→ Task statement: All of the entries need to be written out again, exactly as they are.

◆ ◆ ◆

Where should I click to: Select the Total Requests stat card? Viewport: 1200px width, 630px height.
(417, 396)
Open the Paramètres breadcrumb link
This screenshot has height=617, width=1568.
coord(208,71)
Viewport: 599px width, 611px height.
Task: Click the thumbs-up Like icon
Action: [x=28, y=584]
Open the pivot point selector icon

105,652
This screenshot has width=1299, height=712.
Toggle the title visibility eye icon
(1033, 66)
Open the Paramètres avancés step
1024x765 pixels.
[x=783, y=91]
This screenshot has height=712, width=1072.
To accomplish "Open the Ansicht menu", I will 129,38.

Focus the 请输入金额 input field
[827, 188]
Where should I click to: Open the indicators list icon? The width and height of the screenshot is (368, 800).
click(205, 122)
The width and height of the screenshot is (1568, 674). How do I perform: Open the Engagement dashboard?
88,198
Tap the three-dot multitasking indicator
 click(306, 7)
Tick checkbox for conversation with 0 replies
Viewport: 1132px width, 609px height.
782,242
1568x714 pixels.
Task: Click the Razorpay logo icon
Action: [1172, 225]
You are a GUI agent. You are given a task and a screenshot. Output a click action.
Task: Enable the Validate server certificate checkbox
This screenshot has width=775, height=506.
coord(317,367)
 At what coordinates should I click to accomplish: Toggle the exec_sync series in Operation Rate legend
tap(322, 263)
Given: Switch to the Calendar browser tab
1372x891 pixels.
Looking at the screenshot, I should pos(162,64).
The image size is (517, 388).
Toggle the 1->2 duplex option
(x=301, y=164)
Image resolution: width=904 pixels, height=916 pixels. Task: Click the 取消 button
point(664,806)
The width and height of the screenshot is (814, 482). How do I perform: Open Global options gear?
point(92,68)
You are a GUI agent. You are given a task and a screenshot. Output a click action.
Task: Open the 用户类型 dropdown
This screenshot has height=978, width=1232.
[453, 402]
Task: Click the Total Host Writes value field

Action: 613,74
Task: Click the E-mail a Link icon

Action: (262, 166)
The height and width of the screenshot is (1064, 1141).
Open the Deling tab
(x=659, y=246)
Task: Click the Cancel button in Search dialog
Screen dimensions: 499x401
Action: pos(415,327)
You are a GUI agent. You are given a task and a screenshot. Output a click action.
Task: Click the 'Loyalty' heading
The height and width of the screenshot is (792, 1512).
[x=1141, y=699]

◆ ◆ ◆

→ Final answer:
Where should I click to: Select the Total Requests stat card? Viewport: 1200px width, 630px height.
(417, 396)
Open the Paramètres breadcrumb link
This screenshot has height=617, width=1568.
coord(208,71)
Viewport: 599px width, 611px height.
Task: Click the thumbs-up Like icon
Action: [x=28, y=584]
Open the pivot point selector icon

105,652
This screenshot has width=1299, height=712.
Toggle the title visibility eye icon
(1033, 66)
Open the Paramètres avancés step
1024x765 pixels.
[x=783, y=91]
This screenshot has height=712, width=1072.
To accomplish "Open the Ansicht menu", I will 129,38.

Focus the 请输入金额 input field
[827, 188]
Where should I click to: Open the indicators list icon? The width and height of the screenshot is (368, 800).
click(205, 122)
The width and height of the screenshot is (1568, 674). How do I perform: Open the Engagement dashboard?
88,198
Tap the three-dot multitasking indicator
 click(306, 7)
Tick checkbox for conversation with 0 replies
Viewport: 1132px width, 609px height.
782,242
1568x714 pixels.
Task: Click the Razorpay logo icon
Action: [1172, 225]
You are a GUI agent. You are given a task and a screenshot. Output a click action.
Task: Enable the Validate server certificate checkbox
This screenshot has width=775, height=506.
coord(317,367)
 At what coordinates should I click to accomplish: Toggle the exec_sync series in Operation Rate legend
tap(322, 263)
Given: Switch to the Calendar browser tab
1372x891 pixels.
Looking at the screenshot, I should pos(162,64).
The image size is (517, 388).
Toggle the 1->2 duplex option
(x=301, y=164)
Image resolution: width=904 pixels, height=916 pixels. Task: Click the 取消 button
point(664,806)
The width and height of the screenshot is (814, 482). How do I perform: Open Global options gear?
point(92,68)
You are a GUI agent. You are given a task and a screenshot. Output a click action.
Task: Open the 用户类型 dropdown
This screenshot has height=978, width=1232.
[453, 402]
Task: Click the Total Host Writes value field

Action: 613,74
Task: Click the E-mail a Link icon

Action: (262, 166)
The height and width of the screenshot is (1064, 1141).
Open the Deling tab
(x=659, y=246)
Task: Click the Cancel button in Search dialog
Screen dimensions: 499x401
Action: pos(415,327)
You are a GUI agent. You are given a task and a screenshot. Output a click action.
Task: Click the 'Loyalty' heading
The height and width of the screenshot is (792, 1512).
[x=1141, y=699]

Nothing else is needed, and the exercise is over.